Op 10 juli 2021 is een wetsbepaling in voege getreden die artikel 315bis van het Wetboek Inkomstenbelasting(‘WIB’) aanpast met een nieuw lid, dat als volgt luidt:
“Onverminderd het recht van de belastingplichtige om mondelinge inlichtingen te vragen of te geven, heeft de voorlegging van boeken en bescheiden bedoeld in artikel 315 eerste lid, voor de natuurlijke personen en rechtspersonen bedoeld in het eerste lid, eveneens betrekking op de terbeschikkingstelling van die boeken en bescheiden via een beveiligd elektronisch platform van de FOD Financiën.”
Kort samengevat is de belastingplichtige die zijn boekhouding digitaal bijhoudt, vanaf nu ook verplicht om deze boekhouding digitaal over te maken wanneer de controleambtenaar daar om vraagt. Vóór de update aan artikel 315bis WIB bestond dergelijke verplichting niet. Wij geven u graag een kort overzicht van de essentialsomtrent het boekenonderzoek.
Het zogenaamde ‘boekenonderzoek’ is één van de wapens in het arsenaal van de fiscale controleur waarvan deze laatstgenoemde gebruik kan maken om de correcte belasting te bepalen. In het WIB en in het BTW-wetboek staat te lezen dat iedereen die aan die respectievelijke belastingen zijn onderworpen, verplicht is de administratie op eerste verzoek alle boekhoudkundige stukken en documenten in te laten kijken, voor zover deze relevant zijn voor de vestiging van de belasting. In essentie is het boekenonderzoek niet meer dan het vanzelfsprekende recht voor de fiscus om uw boekhouding in te kijken.

##############################

Opdracht 1 =
Filter de lijst hieronder en neem elke regel over waarin de tekenreeks "Please" voorkomt.

[Gegevens uit een dataset]
##############################

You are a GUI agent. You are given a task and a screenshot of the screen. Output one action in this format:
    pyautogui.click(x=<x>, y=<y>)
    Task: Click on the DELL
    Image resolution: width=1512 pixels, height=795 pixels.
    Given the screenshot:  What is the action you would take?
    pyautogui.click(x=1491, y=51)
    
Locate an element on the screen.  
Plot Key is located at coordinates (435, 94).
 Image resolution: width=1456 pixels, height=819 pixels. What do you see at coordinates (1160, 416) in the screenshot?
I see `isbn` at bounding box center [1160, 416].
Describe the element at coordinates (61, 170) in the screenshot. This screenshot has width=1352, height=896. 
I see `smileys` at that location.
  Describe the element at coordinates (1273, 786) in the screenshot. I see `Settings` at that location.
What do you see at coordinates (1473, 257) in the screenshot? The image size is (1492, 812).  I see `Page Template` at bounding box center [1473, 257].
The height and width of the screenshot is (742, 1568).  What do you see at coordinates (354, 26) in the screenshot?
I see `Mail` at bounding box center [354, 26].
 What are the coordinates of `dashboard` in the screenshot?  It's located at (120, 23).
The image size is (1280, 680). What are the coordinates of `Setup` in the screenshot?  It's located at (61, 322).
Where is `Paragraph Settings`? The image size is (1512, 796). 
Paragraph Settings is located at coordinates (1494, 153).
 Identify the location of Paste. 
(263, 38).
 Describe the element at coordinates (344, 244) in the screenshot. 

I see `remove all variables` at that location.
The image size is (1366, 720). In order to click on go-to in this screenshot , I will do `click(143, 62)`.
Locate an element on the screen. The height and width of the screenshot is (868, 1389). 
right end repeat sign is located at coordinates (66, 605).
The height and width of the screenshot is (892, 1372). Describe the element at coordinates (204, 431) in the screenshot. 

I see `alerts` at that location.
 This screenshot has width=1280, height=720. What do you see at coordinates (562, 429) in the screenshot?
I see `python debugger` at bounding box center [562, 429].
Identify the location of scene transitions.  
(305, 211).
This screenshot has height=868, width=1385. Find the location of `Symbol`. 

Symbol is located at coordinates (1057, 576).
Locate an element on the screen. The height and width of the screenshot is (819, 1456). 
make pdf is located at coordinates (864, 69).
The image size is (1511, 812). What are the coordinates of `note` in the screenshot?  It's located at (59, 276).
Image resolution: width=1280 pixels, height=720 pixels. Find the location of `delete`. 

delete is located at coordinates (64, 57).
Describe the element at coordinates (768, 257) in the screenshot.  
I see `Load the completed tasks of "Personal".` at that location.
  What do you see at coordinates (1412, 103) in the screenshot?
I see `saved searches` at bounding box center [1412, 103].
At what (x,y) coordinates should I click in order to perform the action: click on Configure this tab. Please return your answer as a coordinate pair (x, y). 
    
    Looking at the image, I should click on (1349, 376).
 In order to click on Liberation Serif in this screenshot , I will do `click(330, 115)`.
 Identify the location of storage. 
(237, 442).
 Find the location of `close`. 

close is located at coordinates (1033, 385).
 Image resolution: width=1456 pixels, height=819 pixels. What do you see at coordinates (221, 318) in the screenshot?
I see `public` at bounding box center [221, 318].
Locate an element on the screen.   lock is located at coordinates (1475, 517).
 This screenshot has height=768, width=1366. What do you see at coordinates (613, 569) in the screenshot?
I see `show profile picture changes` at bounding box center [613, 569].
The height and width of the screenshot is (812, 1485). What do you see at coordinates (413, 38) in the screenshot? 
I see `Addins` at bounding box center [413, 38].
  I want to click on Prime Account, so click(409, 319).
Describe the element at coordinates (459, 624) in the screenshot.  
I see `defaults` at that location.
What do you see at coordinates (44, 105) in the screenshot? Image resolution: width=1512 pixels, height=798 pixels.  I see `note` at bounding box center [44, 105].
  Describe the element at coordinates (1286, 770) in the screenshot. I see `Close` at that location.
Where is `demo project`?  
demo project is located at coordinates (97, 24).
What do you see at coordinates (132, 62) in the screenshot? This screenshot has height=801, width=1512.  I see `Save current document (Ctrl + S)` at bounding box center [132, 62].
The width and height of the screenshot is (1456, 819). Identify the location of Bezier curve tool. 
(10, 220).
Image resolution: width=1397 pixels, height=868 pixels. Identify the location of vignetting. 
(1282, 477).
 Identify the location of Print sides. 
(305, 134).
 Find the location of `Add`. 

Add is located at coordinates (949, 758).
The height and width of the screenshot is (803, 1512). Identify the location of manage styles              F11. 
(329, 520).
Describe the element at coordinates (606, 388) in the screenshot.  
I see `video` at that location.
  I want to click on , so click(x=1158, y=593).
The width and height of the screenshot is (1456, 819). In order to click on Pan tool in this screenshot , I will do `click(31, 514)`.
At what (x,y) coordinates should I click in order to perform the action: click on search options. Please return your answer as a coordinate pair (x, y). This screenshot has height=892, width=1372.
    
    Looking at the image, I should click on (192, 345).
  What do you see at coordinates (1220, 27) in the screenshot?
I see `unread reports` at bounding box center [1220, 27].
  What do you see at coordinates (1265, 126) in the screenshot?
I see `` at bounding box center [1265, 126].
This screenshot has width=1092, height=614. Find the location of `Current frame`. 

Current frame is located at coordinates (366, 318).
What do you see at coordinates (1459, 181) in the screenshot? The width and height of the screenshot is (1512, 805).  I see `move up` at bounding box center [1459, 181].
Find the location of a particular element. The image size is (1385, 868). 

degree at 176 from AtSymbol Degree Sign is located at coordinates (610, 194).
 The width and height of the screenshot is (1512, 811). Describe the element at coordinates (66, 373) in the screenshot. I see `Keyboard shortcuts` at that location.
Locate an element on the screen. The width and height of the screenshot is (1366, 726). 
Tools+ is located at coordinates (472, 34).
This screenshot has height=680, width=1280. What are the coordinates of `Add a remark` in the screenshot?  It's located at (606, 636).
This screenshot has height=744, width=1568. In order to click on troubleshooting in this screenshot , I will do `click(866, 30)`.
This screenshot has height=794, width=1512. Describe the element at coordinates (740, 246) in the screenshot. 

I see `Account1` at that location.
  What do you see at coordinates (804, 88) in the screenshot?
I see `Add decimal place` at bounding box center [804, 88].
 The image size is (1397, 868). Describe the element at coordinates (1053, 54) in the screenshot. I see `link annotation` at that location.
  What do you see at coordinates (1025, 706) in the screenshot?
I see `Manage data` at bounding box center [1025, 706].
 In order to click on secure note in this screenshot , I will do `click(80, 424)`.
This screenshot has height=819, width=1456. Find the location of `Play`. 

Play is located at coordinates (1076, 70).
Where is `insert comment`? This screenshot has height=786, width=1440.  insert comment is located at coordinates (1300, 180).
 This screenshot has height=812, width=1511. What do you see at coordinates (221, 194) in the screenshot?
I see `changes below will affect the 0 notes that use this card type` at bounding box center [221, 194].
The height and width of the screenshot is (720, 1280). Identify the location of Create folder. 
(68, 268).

##############################

Opdracht 2 =
Leg in één tot drie zinnen uit waarom een belastingplichtige die zijn boekhouding digitaal bijhoudt, die volgens het tekstfragment nu ook digitaal moet overmaken wanneer de controleambtenaar erom vraagt.

Volledig antwoord 1 =
At what (x,y) coordinates should I click in order to perform the action: click on Configure this tab. Please return your answer as a coordinate pair (x, y). 
At what (x,y) coordinates should I click in order to perform the action: click on search options. Please return your answer as a coordinate pair (x, y). This screenshot has height=892, width=1372.

Volledig antwoord 2 =
Op 10 juli 2021 trad een wetsbepaling in voege die artikel 315bis WIB aanvult met een nieuw lid. Volgens dat lid omvat de voorlegging van boeken en bescheiden voortaan ook de terbeschikkingstelling ervan via een beveiligd elektronisch platform van de FOD Financiën. Vóór die aanpassing bestond die verplichting niet.